● **Text excerpt**:
++++++++
Pointing at a case filled with Judaica that belonged to his grandmother, Zweifel emphasizes that despite a youth filled with Jewish ignorance, he was nevertheless proud of his identity.

“I was proud that I was Jewish,” he says. “I had always admired the Jewish leaders and innovators. Einstein was Jewish and Freud was Jewish.”

At 17, Zweifel became an actor, finding work at the Stadttheater Basel and later co-founding the Wertheater Basel. As a thespian, he began developing the leadership qualities that would earn him international acclaim. The key in leading, he says, is to recognize not only your own traits but those of the people around you.

In acting, “you learn how it feels to be a baker, or a thief,” he explains. “You learn to empathize with a character.”

In 1984, he joined the Hunger Project, an international non-governmental organization accredited by the United Nations. As its director of global operations he managed a team of employees in 22 countries. But despite his title, he lacked any control over whom the project employed and had little power to ensure their effectiveness on the ground. The experience honed his ability to cajole and convince, rather than force.

“I just wanted to tell people, ‘You’re fired,’ ” he says, but “someone had to make sure that they sang from the same song sheet.”

The mission took him all over the world in an effort to coach people on the front lines of hunger relief. Only after he left the project in 1996 did he realize that he had produced an art of leadership, and he set out to write his first book: Democratic Deficit? Institutions and Regulation in the European Union, Switzerland and the United States.

(To date, he’s written five books. His Culture Clash is used by the U.S. military in training its personnel for combat in foreign lands.)

One year later, he founded the Swiss Consulting Group, a leadership consulting and development company with 20 associates in 12 countries.

“It’s all about the human capital, the human spirit,” he says of his firm’s approach.

Zweifel himself continues to travel around the world as a leadership consultant to Fortune 500 companies.

An encounter with a rabbi a day after the Sept. 11 terrorist attacks led to Zweifel, seen here learning with Rabbi Motti Seligson, exploring his heritage.
An encounter with a rabbi a day after the Sept. 11 terrorist attacks led to Zweifel, seen here learning with Rabbi Motti Seligson, exploring his heritage.

In 2000, Zweifel, who speaks five languages, began his course at Columbia. Little did he know that a chance encounter on the Brooklyn Heights Promenade with views of the Lower Manhattan shoreline changed his life.

One day after the Sept. 11 terrorist attacks in 2001, Zweifel was sitting on the promenade holding a lit candle, joining countless other residents and workers in a contemplative, collective stare across the East River at the smoke rising from the rubble of the World Trade Center.

“Are you Jewish?” asked a bearded rabbi in a black fedora holding jars of honey, a ram’s horn and a small bag.

Zweifel answered that he was, and Rabbi Ari Raskin, director of Chabad-Lubavitch of Brooklyn Heights, asked him if he wanted to put on tefillin. Zweifel didn’t even know at the time what the black boxes worn by Jewish men during prayer were.

But ever the fearless figure – Zweifel was once described by The Wall Street Journal as the “fastest CEO” after finishing the New York City Marathon in less than three hours – stood up in front of the tableau of humanity there that day and donned tefillin.
++++++++
● **Listing**:
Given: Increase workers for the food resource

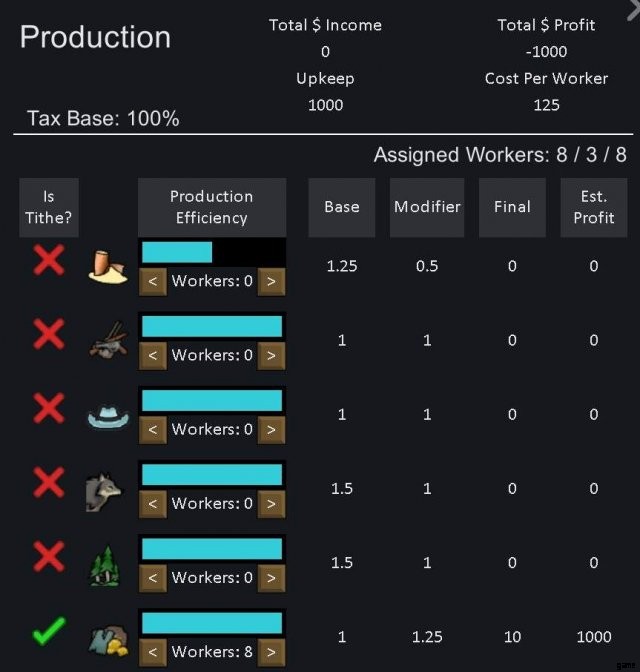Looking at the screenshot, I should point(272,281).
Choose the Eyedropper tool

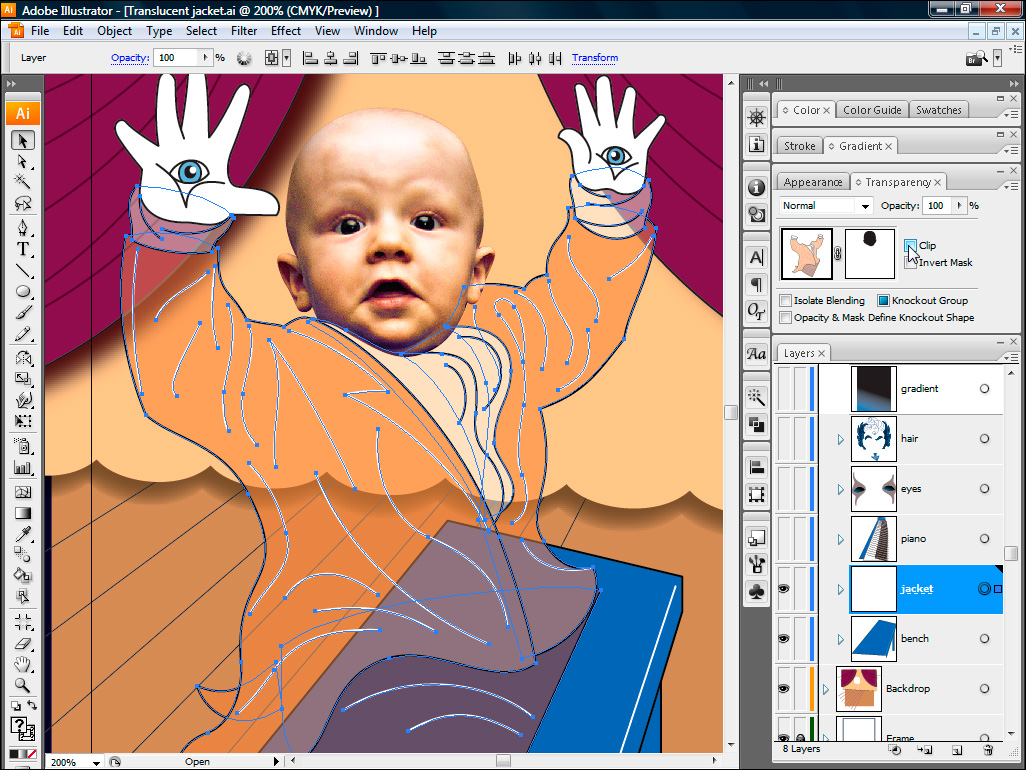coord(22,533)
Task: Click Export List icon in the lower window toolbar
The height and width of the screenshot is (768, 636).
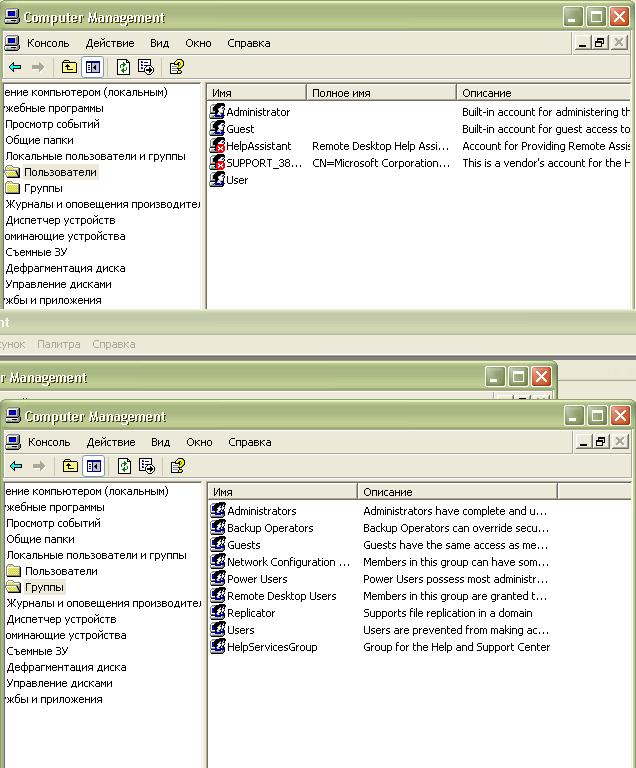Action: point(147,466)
++++++++
● **What you have to do**: Carry the profile of Zweifel forward from its last sentence, which tells how he put on tefillin on the Brooklyn Heights Promenade. The lines have no connection to the profile of Zweifel.

● **The answer**:
“It was a slightly unnerving experience,” he admits. “What if they all found out I was Jewish? They might never do business with me again. But I decided in that moment, if they [did that], it’s their problem.

“It was like me coming out of myself.”

After the encounter, Zweifel started attending Shabbat services at Raskin’s congregation, B’nai Avraham. Torah classes soon followed, as well as one-on-one sessions with Raskin and other rabbis.

“Every commandment adds another dimension of depth to my life,” says Zweifel.

Jewish Leadership for All

In the B’nai Avraham synagogue’s study hall – an elegantly-appointed room draped with gold curtains and burgundy tassels that sits at the rear of a Brooklyn Heights brownstone – Zweifel has his nose buried in a thick volume as he discusses Chasidic thought with Raskin. It’s a few moments before the arrival of Zweifel’s study partner and the professor is going over the text – a section from a collection of discourses delivered by the first Chabad Rebbe, Rabbi Schneur Zalman of Liadi – with the rabbi.

Zweifel is here to sharpen his Hebrew reading skills. Although he learned to speak the language 10 years ago, he has difficult pronouncing the written word.

Finally, his study partner, Rabbi Motti Seligson, arrives and Zweifel takes up another volume, a prayer book. While accomplished leaders could be forgiven for a hesitancy to learn from those younger and less experienced in life, Zweifel enthusiastically refers to Seligson – more than 20 years his junior – as “my coach.”

“My dream is that I can read the Torah and lead the congregation,” he says, sipping on tea before chanting the next paragraph of the prayer book.

The rabbi who encountered Zweifel on the Brooklyn Heights Promenade, Rabbi Ari Raskin, co-authored the professor’s newest book, The Rabbi and the CEO.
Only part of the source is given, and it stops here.